● TASK DESCRIPTION: Convert every line of the records below into a two-column Markdown table, with a row number under "No" and the line under "Line", and skip any blank lines.

== RECORDS FOR THIS EXERCISE ==

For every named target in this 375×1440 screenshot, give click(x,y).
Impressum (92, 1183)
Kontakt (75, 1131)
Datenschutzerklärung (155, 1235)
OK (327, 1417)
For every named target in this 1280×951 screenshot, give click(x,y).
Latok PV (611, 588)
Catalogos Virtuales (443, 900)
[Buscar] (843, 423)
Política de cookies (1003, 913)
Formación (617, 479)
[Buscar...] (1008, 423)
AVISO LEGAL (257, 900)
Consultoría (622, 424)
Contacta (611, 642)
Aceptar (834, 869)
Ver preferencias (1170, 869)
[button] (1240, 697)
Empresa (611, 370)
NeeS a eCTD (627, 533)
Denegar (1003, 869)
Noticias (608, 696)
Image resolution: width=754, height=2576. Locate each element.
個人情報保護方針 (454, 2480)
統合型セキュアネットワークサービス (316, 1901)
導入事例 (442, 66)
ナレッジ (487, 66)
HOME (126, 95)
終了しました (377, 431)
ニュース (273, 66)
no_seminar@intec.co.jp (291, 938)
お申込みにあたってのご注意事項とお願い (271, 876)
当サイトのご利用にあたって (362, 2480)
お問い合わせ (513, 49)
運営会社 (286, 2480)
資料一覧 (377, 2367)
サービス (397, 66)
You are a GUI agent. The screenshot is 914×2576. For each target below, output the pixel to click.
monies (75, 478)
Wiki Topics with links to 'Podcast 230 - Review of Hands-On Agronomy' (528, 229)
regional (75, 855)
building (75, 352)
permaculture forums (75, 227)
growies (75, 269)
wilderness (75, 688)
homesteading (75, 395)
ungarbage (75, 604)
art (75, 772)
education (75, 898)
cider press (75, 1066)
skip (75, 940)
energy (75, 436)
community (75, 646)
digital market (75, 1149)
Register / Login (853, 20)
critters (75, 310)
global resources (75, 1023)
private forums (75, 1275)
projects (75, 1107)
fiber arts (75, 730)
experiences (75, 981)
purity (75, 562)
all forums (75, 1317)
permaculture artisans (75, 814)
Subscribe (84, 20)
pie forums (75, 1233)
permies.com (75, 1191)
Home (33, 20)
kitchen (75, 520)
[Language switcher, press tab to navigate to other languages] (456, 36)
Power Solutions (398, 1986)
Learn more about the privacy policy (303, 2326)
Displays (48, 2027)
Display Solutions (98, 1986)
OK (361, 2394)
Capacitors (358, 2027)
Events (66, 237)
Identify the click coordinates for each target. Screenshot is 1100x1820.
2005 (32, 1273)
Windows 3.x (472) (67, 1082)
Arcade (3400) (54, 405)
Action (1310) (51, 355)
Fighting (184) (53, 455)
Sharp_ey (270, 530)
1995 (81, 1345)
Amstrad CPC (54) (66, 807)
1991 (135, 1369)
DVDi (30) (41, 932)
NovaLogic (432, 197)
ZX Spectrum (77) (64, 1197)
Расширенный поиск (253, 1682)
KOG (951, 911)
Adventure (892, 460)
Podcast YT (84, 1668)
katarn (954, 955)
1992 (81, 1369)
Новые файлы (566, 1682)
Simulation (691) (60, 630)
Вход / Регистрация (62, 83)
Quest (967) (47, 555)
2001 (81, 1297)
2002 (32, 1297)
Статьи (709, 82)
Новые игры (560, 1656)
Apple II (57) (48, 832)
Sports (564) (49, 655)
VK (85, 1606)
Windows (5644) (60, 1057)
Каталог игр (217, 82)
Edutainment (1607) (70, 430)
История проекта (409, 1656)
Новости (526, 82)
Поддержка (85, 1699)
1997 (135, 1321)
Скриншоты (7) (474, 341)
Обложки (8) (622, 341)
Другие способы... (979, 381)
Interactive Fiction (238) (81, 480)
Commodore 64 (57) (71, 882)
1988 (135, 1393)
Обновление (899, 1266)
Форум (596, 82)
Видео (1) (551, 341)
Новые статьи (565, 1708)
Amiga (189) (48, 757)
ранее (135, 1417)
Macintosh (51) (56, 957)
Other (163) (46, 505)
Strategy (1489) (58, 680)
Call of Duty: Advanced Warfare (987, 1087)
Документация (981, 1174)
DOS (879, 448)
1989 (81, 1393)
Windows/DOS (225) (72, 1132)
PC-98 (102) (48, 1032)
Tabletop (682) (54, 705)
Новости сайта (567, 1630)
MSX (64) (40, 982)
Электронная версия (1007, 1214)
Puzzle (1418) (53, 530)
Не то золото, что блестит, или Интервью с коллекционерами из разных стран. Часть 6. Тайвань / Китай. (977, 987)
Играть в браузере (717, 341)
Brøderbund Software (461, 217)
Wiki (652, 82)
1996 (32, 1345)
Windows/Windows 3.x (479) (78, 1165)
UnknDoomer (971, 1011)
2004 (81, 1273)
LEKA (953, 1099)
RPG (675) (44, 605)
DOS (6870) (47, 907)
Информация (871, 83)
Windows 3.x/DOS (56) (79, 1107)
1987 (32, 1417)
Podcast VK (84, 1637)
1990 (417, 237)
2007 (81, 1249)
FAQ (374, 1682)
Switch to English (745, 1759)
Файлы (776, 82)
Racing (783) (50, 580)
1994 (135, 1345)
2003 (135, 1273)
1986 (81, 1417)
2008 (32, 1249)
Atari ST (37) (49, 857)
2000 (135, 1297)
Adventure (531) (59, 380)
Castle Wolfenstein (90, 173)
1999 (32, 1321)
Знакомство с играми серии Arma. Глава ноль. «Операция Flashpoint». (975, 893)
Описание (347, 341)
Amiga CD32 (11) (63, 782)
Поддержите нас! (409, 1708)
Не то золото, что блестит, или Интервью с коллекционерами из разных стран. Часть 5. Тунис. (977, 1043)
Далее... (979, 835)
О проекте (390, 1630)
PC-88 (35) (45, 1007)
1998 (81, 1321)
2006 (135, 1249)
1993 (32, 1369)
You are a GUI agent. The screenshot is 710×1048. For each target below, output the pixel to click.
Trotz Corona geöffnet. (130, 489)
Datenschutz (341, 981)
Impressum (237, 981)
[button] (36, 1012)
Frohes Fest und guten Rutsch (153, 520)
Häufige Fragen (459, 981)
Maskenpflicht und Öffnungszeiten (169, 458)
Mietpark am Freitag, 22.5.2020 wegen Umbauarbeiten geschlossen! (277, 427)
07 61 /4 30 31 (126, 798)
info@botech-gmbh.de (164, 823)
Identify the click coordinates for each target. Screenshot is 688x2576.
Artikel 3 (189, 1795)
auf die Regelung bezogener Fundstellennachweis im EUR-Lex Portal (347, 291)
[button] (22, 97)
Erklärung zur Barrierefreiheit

===

● WRITTEN REPLY:
| No | Line |
|---|---|
| 1 | For every named target in this 375×1440 screenshot, give click(x,y). |
| 2 | Impressum (92, 1183) |
| 3 | Kontakt (75, 1131) |
| 4 | Datenschutzerklärung (155, 1235) |
| 5 | OK (327, 1417) |
| 6 | For every named target in this 1280×951 screenshot, give click(x,y). |
| 7 | Latok PV (611, 588) |
| 8 | Catalogos Virtuales (443, 900) |
| 9 | [Buscar] (843, 423) |
| 10 | Política de cookies (1003, 913) |
| 11 | Formación (617, 479) |
| 12 | [Buscar...] (1008, 423) |
| 13 | AVISO LEGAL (257, 900) |
| 14 | Consultoría (622, 424) |
| 15 | Contacta (611, 642) |
| 16 | Aceptar (834, 869) |
| 17 | Ver preferencias (1170, 869) |
| 18 | [button] (1240, 697) |
| 19 | Empresa (611, 370) |
| 20 | NeeS a eCTD (627, 533) |
| 21 | Denegar (1003, 869) |
| 22 | Noticias (608, 696) |
| 23 | Image resolution: width=754, height=2576. Locate each element. |
| 24 | 個人情報保護方針 (454, 2480) |
| 25 | 統合型セキュアネットワークサービス (316, 1901) |
| 26 | 導入事例 (442, 66) |
| 27 | ナレッジ (487, 66) |
| 28 | HOME (126, 95) |
| 29 | 終了しました (377, 431) |
| 30 | ニュース (273, 66) |
| 31 | no_seminar@intec.co.jp (291, 938) |
| 32 | お申込みにあたってのご注意事項とお願い (271, 876) |
| 33 | 当サイトのご利用にあたって (362, 2480) |
| 34 | お問い合わせ (513, 49) |
| 35 | 運営会社 (286, 2480) |
| 36 | 資料一覧 (377, 2367) |
| 37 | サービス (397, 66) |
| 38 | You are a GUI agent. The screenshot is 914×2576. For each target below, output the pixel to click. |
| 39 | monies (75, 478) |
| 40 | Wiki Topics with links to 'Podcast 230 - Review of Hands-On Agronomy' (528, 229) |
| 41 | regional (75, 855) |
| 42 | building (75, 352) |
| 43 | permaculture forums (75, 227) |
| 44 | growies (75, 269) |
| 45 | wilderness (75, 688) |
| 46 | homesteading (75, 395) |
| 47 | ungarbage (75, 604) |
| 48 | art (75, 772) |
| 49 | education (75, 898) |
| 50 | cider press (75, 1066) |
| 51 | skip (75, 940) |
| 52 | energy (75, 436) |
| 53 | community (75, 646) |
| 54 | digital market (75, 1149) |
| 55 | Register / Login (853, 20) |
| 56 | critters (75, 310) |
| 57 | global resources (75, 1023) |
| 58 | private forums (75, 1275) |
| 59 | projects (75, 1107) |
| 60 | fiber arts (75, 730) |
| 61 | experiences (75, 981) |
| 62 | purity (75, 562) |
| 63 | all forums (75, 1317) |
| 64 | permaculture artisans (75, 814) |
| 65 | Subscribe (84, 20) |
| 66 | pie forums (75, 1233) |
| 67 | permies.com (75, 1191) |
| 68 | Home (33, 20) |
| 69 | kitchen (75, 520) |
| 70 | [Language switcher, press tab to navigate to other languages] (456, 36) |
| 71 | Power Solutions (398, 1986) |
| 72 | Learn more about the privacy policy (303, 2326) |
| 73 | Displays (48, 2027) |
| 74 | Display Solutions (98, 1986) |
| 75 | OK (361, 2394) |
| 76 | Capacitors (358, 2027) |
| 77 | Events (66, 237) |
| 78 | Identify the click coordinates for each target. Screenshot is 1100x1820. |
| 79 | 2005 (32, 1273) |
| 80 | Windows 3.x (472) (67, 1082) |
| 81 | Arcade (3400) (54, 405) |
| 82 | Action (1310) (51, 355) |
| 83 | Fighting (184) (53, 455) |
| 84 | Sharp_ey (270, 530) |
| 85 | 1995 (81, 1345) |
| 86 | Amstrad CPC (54) (66, 807) |
| 87 | 1991 (135, 1369) |
| 88 | DVDi (30) (41, 932) |
| 89 | NovaLogic (432, 197) |
| 90 | ZX Spectrum (77) (64, 1197) |
| 91 | Расширенный поиск (253, 1682) |
| 92 | KOG (951, 911) |
| 93 | Adventure (892, 460) |
| 94 | Podcast YT (84, 1668) |
| 95 | katarn (954, 955) |
| 96 | 1992 (81, 1369) |
| 97 | Новые файлы (566, 1682) |
| 98 | Simulation (691) (60, 630) |
| 99 | Вход / Регистрация (62, 83) |
| 100 | Quest (967) (47, 555) |
| 101 | 2001 (81, 1297) |
| 102 | 2002 (32, 1297) |
| 103 | Статьи (709, 82) |
| 104 | Новые игры (560, 1656) |
| 105 | Apple II (57) (48, 832) |
| 106 | Sports (564) (49, 655) |
| 107 | VK (85, 1606) |
| 108 | Windows (5644) (60, 1057) |
| 109 | Каталог игр (217, 82) |
| 110 | Edutainment (1607) (70, 430) |
| 111 | История проекта (409, 1656) |
| 112 | Новости (526, 82) |
| 113 | Поддержка (85, 1699) |
| 114 | 1997 (135, 1321) |
| 115 | Скриншоты (7) (474, 341) |
| 116 | Обложки (8) (622, 341) |
| 117 | Другие способы... (979, 381) |
| 118 | Interactive Fiction (238) (81, 480) |
| 119 | Commodore 64 (57) (71, 882) |
| 120 | 1988 (135, 1393) |
| 121 | Обновление (899, 1266) |
| 122 | Форум (596, 82) |
| 123 | Видео (1) (551, 341) |
| 124 | Новые статьи (565, 1708) |
| 125 | Amiga (189) (48, 757) |
| 126 | ранее (135, 1417) |
| 127 | Macintosh (51) (56, 957) |
| 128 | Other (163) (46, 505) |
| 129 | Strategy (1489) (58, 680) |
| 130 | Call of Duty: Advanced Warfare (987, 1087) |
| 131 | Документация (981, 1174) |
| 132 | DOS (879, 448) |
| 133 | 1989 (81, 1393) |
| 134 | Windows/DOS (225) (72, 1132) |
| 135 | PC-98 (102) (48, 1032) |
| 136 | Tabletop (682) (54, 705) |
| 137 | Новости сайта (567, 1630) |
| 138 | MSX (64) (40, 982) |
| 139 | Электронная версия (1007, 1214) |
| 140 | Puzzle (1418) (53, 530) |
| 141 | Не то золото, что блестит, или Интервью с коллекционерами из разных стран. Часть 6. Тайвань / Китай. (977, 987) |
| 142 | Играть в браузере (717, 341) |
| 143 | Brøderbund Software (461, 217) |
| 144 | Wiki (652, 82) |
| 145 | 1996 (32, 1345) |
| 146 | Windows/Windows 3.x (479) (78, 1165) |
| 147 | UnknDoomer (971, 1011) |
| 148 | 2004 (81, 1273) |
| 149 | LEKA (953, 1099) |
| 150 | RPG (675) (44, 605) |
| 151 | DOS (6870) (47, 907) |
| 152 | Информация (871, 83) |
| 153 | Windows 3.x/DOS (56) (79, 1107) |
| 154 | 1987 (32, 1417) |
| 155 | Podcast VK (84, 1637) |
| 156 | 1990 (417, 237) |
| 157 | 2007 (81, 1249) |
| 158 | FAQ (374, 1682) |
| 159 | Switch to English (745, 1759) |
| 160 | Файлы (776, 82) |
| 161 | Racing (783) (50, 580) |
| 162 | 1994 (135, 1345) |
| 163 | 2003 (135, 1273) |
| 164 | 1986 (81, 1417) |
| 165 | 2008 (32, 1249) |
| 166 | Atari ST (37) (49, 857) |
| 167 | 2000 (135, 1297) |
| 168 | Adventure (531) (59, 380) |
| 169 | Castle Wolfenstein (90, 173) |
| 170 | 1999 (32, 1321) |
| 171 | Знакомство с играми серии Arma. Глава ноль. «Операция Flashpoint». (975, 893) |
| 172 | Описание (347, 341) |
| 173 | Amiga CD32 (11) (63, 782) |
| 174 | Поддержите нас! (409, 1708) |
| 175 | Не то золото, что блестит, или Интервью с коллекционерами из разных стран. Часть 5. Тунис. (977, 1043) |
| 176 | Далее... (979, 835) |
| 177 | О проекте (390, 1630) |
| 178 | PC-88 (35) (45, 1007) |
| 179 | 1998 (81, 1321) |
| 180 | 2006 (135, 1249) |
| 181 | 1993 (32, 1369) |
| 182 | You are a GUI agent. The screenshot is 710×1048. For each target below, output the pixel to click. |
| 183 | Trotz Corona geöffnet. (130, 489) |
| 184 | Datenschutz (341, 981) |
| 185 | Impressum (237, 981) |
| 186 | [button] (36, 1012) |
| 187 | Frohes Fest und guten Rutsch (153, 520) |
| 188 | Häufige Fragen (459, 981) |
| 189 | Maskenpflicht und Öffnungszeiten (169, 458) |
| 190 | Mietpark am Freitag, 22.5.2020 wegen Umbauarbeiten geschlossen! (277, 427) |
| 191 | 07 61 /4 30 31 (126, 798) |
| 192 | info@botech-gmbh.de (164, 823) |
| 193 | Identify the click coordinates for each target. Screenshot is 688x2576. |
| 194 | Artikel 3 (189, 1795) |
| 195 | auf die Regelung bezogener Fundstellennachweis im EUR-Lex Portal (347, 291) |
| 196 | [button] (22, 97) |
| 197 | Erklärung zur Barrierefreiheit |